Ten years ago, I worked with some excellent doctors, nurses, patients and carers who were trying to improve clinicians’ communication skills to help patients gain a better understanding of long-term conditions and diseases—how to live with their disease and how to die with it. As my hon. Friend Tonia Antoniazzi said, not all clinicians are equipped with the skills necessary to have those conversations. I learned particularly about how lonely it is for people who are dying—it is often nobody’s role to talk about dying—and no one has exemplified that today more than my hon. Friend Paul Blomfield. It is a very lonely place. I learned that people do not have the control and choice that they otherwise have in their lives, and I learned how hard is for clinicians to support people. It really opened my eyes and made me determined to change the law even before I came into this place.
It is a pleasure to work with Nick Boles as co-chair of the all-party group. In that capacity, it was my absolute pleasure to welcome and host Geoffrey and Ann Whaley when they came to talk to MPs in February. I welcome Ann to the Chamber, as well as all the other families who have come here to listen to this very measured debate.
When the campaigners, who are very passionate on this subject, come to see me, I talk to them about how to talk to their own MPs, and the first thing I say to them is, “Try to look at the MP in front of you as a human being.” We know in this place and in this time in our politics that lots of people do not think we are human beings, and it is difficult, but we are human beings. I say to those campaigners, “You do not know what those human beings you are talking to have experienced in their lives or are currently experiencing in their lives. Please bear that in mind when you start to talk to us.”
We are here as human beings, but we are also here as legislators, and legislation is what we are trying to encourage with this debate. Through the all-party group, we are trying to help all of us human beings, with all our failings, prejudices and experiences, to understand the law as it operates, how it affects people and what we need to do to take our responsibility to change that. I am clear that the law needs to change, but I understand that many people have not got to that place. We want to try to help people. In particular, we want to try to get evidence. The call is not just to trade facts and figures, but to collect evidence. I really hope that we can help to move forward on that today.
The story of Geoffrey and Ann really did horrify me, although it is not the first time I have heard the story. We have two committed, loving people being treated as criminals for carrying out what was an act of love and compassion. We should also think about the impact on people like those in our police services. Think about the poor police officers who were sent round as this lovely family were trying to manage a terrible situation. Think about the time taken out of their duties and the trauma for them as individuals. That is not acceptable; it is us abrogating our responsibility.
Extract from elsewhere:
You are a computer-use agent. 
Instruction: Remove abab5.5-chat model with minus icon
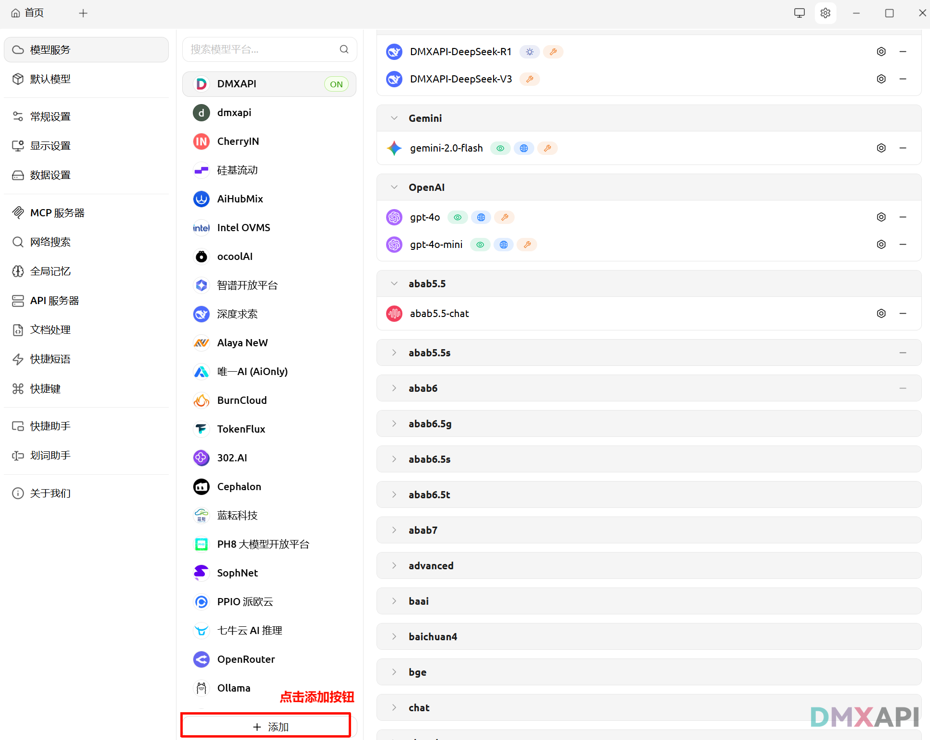tap(903, 314)
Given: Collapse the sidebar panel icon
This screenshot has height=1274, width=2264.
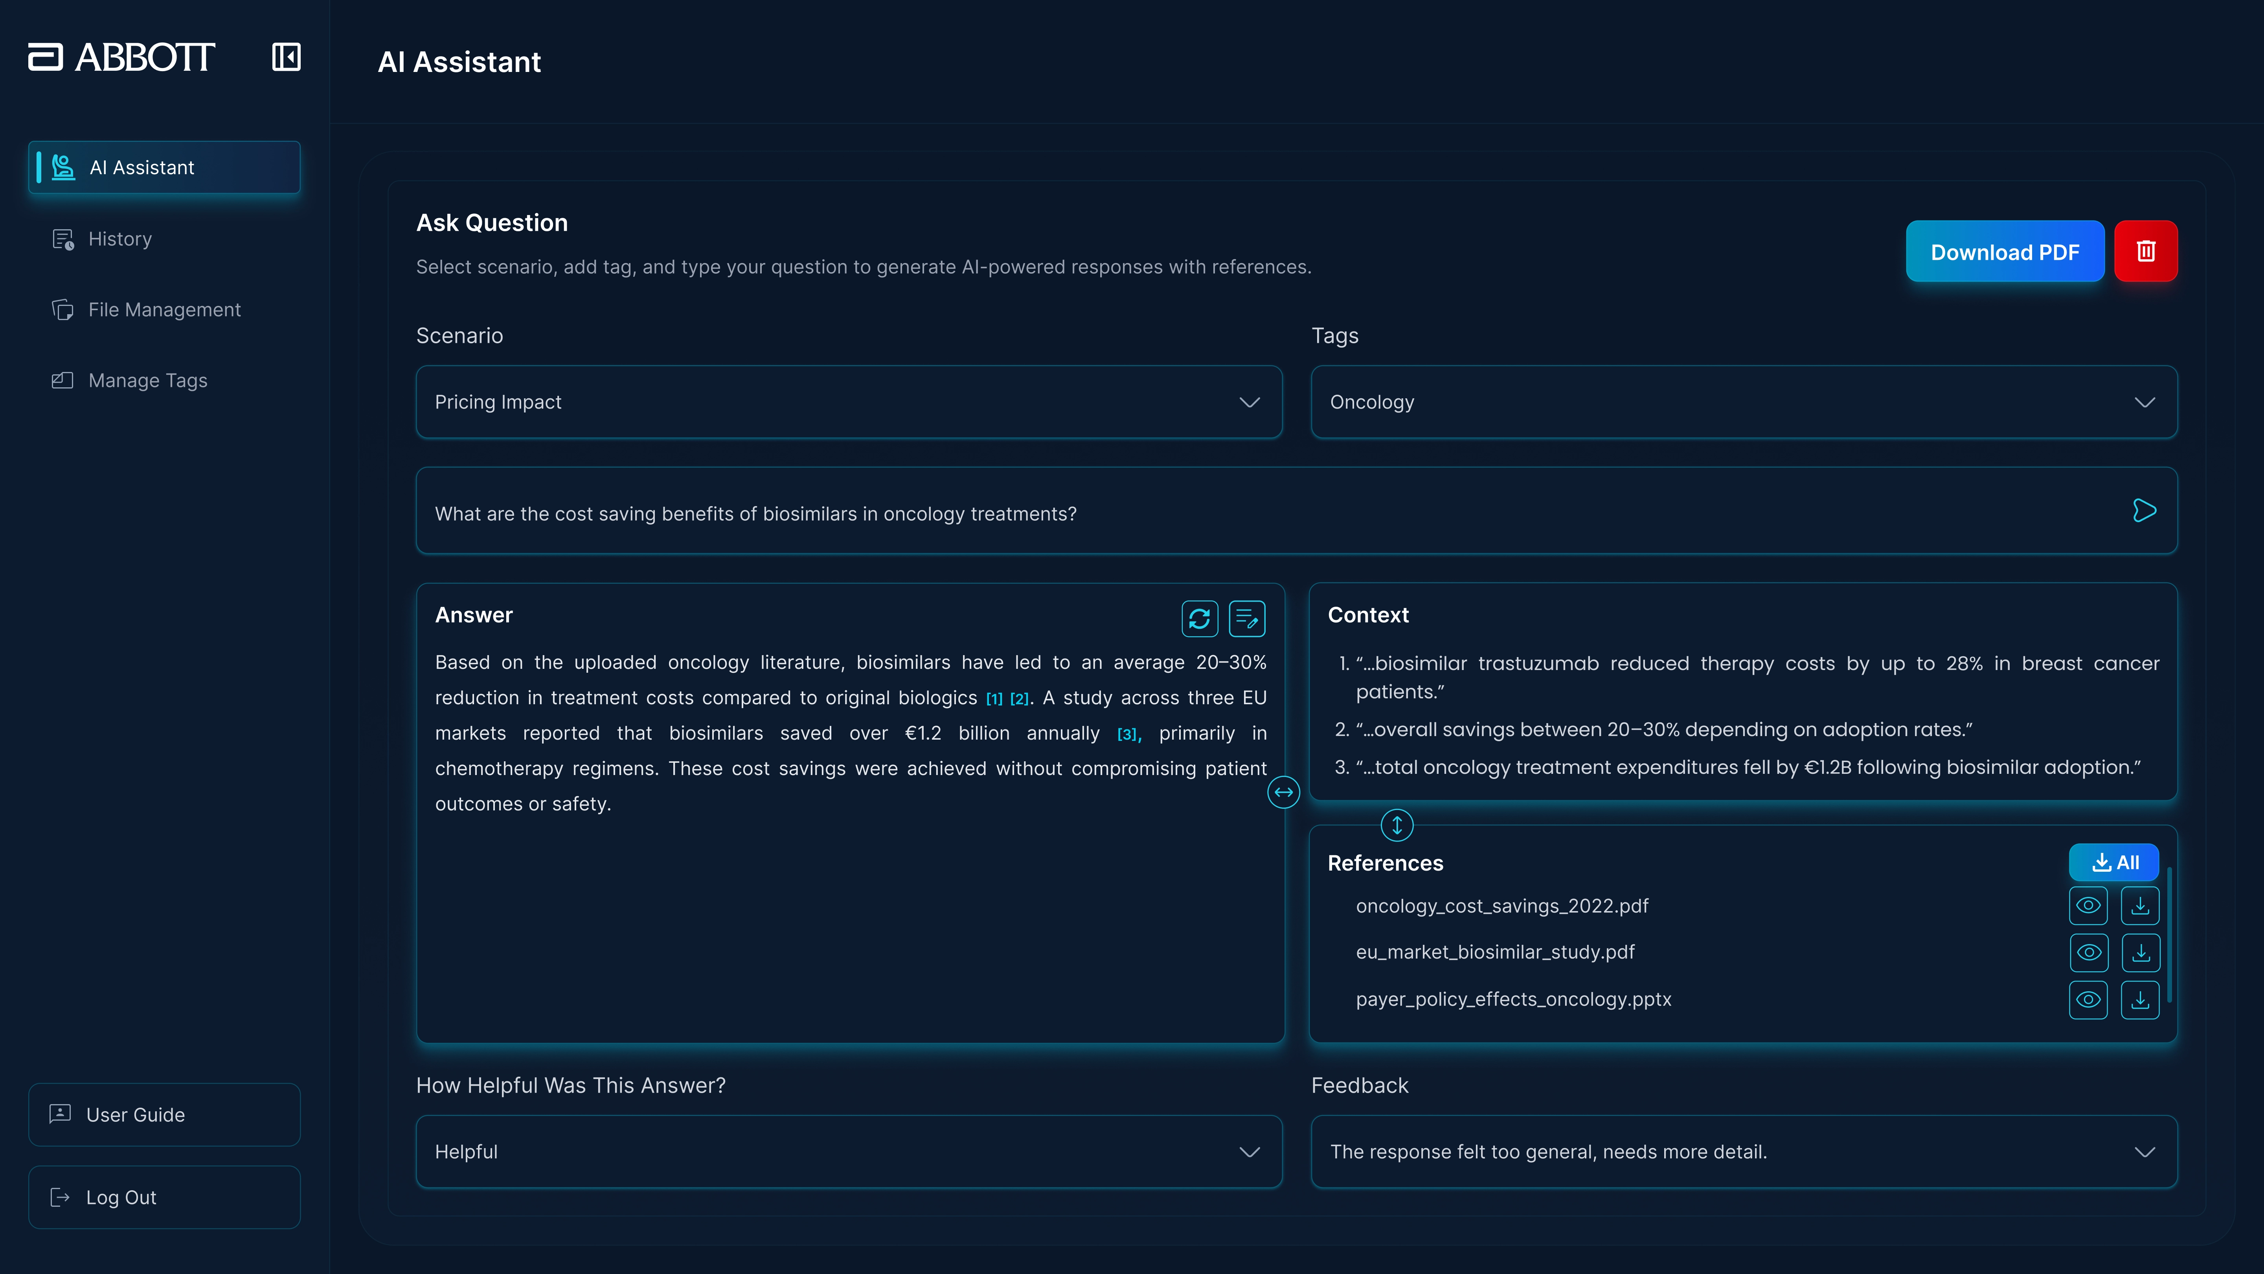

Geoffrey died comfortably at Dignitas only a week after he came to Parliament. He was clear that he was dying before he was ready, and he was terrified about the police investigation. As the hon. Member for Grantham and Stamford said, he was a strong man. When he talked to us, the only time his voice faltered was when he talked about that knock on the door, because he was so worried about the impact on his family. He was clear about the hurdles that needed to be jumped to make the decision that he wanted to make, but he was also clear that he did not expect MPs just to change the law. He had high standards for us as MPs. He expected us to collect evidence and to challenge the evidence, and to do so very carefully. He was, as the hon. Gentleman said, cut from some old cloth. He expected us to do a diligent job.